Moriarty has also arranged for three of the world’s biggest hit-men assassins to rent rooms on Baker Street near Holmes’s flat. They’re each under orders to assassinate one of the only three friends Holmes has: Dr. Watson (Martin Freeman), his landlady Mrs. Hudson (Una Stubbs), and Inspector Lestrade. Only Moriarty can deliver the stop-code for the assassinations, and if he doesn’t return alive and free from his last appointment with Holmes (which takes place, appropriately enough, on the rooftop of the London hospital just above their pathology ward), they will kill their intended victims. Moriarty announces to Holmes that the only way he can save his friends is to dictate a confession saying that he was a fake and a criminal – which neatly fits in with the “line” taken by tabloid reporter Kitty Riley (Katherine Parkinson), who’s published a series of articles blasting Holmes after he insulted her when she crashed a men’s room to confront him, and whose main source was Moriarty himself in the guise of an actor named “Richard Brook” whom she’s been dating. Moriarty sticks a gun into his mouth and kills himself, announcing that this will ensure the murders of Watson, Mrs. Hudson and Lestrade because he’s taking the knowledge of the stop-code with him. Holmes obligingly jumps off the roof of the hospital and opens a huge wound in his head that bleeds out, ostensibly killing him. There’s a predictably sad scene in which Watson and Mrs. Hudson pay their respects to Holmes’s tombstone – only Holmes isn’t dead: he’s in a bunch of trees hiding while he watches his friends mourn his passing.

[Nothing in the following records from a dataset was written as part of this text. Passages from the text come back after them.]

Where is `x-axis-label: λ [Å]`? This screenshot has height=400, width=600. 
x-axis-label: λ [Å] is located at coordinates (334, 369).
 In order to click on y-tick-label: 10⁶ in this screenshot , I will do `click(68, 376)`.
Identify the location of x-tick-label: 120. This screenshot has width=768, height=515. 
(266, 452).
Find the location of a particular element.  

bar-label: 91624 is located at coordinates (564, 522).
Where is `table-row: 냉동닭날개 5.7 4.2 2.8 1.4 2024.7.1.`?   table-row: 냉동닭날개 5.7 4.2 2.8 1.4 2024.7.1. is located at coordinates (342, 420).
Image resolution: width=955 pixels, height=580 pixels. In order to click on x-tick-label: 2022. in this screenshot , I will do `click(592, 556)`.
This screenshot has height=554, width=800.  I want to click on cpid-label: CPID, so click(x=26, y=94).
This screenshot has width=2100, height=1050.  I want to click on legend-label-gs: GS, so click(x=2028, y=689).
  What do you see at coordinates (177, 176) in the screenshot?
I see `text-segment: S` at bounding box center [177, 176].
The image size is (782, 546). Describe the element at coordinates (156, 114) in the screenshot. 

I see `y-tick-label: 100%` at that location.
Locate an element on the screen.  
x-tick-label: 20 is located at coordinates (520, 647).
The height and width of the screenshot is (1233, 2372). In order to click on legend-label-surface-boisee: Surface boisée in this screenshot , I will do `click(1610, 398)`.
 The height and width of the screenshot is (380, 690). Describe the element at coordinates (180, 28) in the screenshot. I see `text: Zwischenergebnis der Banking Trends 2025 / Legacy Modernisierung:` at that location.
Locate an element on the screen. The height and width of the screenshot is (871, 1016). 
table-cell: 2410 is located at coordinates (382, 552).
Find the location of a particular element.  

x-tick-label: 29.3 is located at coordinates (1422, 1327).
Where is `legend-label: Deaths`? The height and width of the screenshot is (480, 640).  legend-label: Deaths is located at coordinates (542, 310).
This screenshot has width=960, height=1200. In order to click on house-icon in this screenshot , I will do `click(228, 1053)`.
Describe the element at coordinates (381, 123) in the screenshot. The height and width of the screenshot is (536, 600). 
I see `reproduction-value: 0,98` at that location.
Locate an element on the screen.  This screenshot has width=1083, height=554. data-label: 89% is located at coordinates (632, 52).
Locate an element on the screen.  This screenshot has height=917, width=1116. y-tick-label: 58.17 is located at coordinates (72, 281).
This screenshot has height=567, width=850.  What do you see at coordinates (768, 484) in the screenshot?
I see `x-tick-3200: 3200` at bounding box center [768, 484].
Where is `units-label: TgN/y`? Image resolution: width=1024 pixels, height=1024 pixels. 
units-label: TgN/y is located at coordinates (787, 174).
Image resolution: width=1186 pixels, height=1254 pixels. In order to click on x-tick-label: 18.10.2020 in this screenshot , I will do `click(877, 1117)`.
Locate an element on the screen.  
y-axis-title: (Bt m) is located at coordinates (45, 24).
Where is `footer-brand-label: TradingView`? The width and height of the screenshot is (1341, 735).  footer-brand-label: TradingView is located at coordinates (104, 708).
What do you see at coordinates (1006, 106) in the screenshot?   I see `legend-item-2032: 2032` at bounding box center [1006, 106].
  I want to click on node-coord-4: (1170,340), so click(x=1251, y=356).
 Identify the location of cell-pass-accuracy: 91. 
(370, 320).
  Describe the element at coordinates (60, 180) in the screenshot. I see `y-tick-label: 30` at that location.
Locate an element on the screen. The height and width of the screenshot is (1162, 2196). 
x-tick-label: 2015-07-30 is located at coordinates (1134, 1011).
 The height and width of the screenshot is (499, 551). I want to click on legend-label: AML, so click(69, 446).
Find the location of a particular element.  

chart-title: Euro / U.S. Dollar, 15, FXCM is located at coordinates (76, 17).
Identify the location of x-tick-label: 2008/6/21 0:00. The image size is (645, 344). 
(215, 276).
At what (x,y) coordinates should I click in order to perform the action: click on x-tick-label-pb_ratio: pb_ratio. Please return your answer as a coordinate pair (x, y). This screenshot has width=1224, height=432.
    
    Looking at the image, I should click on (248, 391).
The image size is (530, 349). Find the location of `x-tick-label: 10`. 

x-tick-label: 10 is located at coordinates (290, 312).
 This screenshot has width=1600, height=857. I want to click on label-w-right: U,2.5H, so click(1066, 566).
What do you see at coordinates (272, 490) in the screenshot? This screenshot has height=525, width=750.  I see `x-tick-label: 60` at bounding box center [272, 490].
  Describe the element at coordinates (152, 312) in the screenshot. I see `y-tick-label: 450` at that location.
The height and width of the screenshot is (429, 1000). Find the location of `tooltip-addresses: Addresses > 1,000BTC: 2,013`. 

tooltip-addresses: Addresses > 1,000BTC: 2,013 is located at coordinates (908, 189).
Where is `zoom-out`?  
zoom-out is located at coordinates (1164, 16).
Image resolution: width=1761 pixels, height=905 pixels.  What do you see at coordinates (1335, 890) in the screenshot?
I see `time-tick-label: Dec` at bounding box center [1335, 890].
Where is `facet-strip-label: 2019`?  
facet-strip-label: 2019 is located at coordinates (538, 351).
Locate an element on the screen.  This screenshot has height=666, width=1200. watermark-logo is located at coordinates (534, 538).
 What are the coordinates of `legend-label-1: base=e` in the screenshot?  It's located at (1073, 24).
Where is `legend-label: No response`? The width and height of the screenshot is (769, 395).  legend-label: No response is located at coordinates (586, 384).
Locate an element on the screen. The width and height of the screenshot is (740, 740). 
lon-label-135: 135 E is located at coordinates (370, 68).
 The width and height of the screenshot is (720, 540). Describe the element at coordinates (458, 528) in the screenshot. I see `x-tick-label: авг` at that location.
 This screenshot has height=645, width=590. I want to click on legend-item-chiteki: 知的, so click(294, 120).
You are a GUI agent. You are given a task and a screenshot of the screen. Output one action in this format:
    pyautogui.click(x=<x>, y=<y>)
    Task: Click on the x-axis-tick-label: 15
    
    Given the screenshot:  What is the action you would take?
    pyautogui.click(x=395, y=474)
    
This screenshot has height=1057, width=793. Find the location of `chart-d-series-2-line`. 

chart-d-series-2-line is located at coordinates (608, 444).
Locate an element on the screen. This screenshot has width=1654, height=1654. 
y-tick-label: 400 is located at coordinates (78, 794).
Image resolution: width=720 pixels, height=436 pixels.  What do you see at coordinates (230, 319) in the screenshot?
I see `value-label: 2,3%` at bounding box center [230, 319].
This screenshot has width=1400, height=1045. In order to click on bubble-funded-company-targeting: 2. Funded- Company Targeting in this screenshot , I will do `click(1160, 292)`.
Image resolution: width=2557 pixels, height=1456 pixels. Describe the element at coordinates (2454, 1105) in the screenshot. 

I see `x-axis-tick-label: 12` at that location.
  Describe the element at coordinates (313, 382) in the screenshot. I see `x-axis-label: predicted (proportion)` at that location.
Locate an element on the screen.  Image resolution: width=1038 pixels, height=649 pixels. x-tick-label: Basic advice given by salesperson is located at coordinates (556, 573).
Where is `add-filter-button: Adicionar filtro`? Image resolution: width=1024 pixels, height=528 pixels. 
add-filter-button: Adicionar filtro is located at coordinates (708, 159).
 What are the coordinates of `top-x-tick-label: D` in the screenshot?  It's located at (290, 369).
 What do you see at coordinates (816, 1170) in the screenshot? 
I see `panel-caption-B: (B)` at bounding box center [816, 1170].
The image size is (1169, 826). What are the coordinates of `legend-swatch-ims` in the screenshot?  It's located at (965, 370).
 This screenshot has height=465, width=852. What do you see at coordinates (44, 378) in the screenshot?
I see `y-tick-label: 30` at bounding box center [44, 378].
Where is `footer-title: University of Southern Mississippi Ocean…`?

The gimmick of a man faking his death and attending his own funeral incognito is probably even older than the Holmes stories themselves; the example I could remember is Puccini’s second (and worst) opera, Edgar, in which the eponymous protagonist fakes his own death, shows up in disguise at his funeral and disses himself in front of the mourners saying what a great guy he was. My husband Charles came home from work in time to catch the last half-hour of this 90-minute slice of occasionally interesting nonsense, and both he and I were predictably bothered by the lack of any explanation as to how Holmes survived Moriarty’s murderous attack on him. Sir Arthur Conan Doyle at least provided one when he revived Holmes in “The Adventure of the Empty House”; it wasn’t a great explanation and it depended on a lot of coincidence and back-writing (in the story of Holmes’s death, “The Final Problem,” he said that the sides of the cliffs at Reichenbach Falls were sheer; in “The Empty House” he had Holmes correct Watson’s account and say there were tiny but usable handholds that enabled him to climb up them), but at least Conan Doyle came up with something. Steve Thompson couldn’t be bothered. After the relative quality of the previous week’s episode, “The Hounds of Baskerville,” “The Reichenbach Fall” was disappointing, especially in the final act, and one wonders whether the Sherlock writers will similarly use authorial fiat to revive Moriarty as well.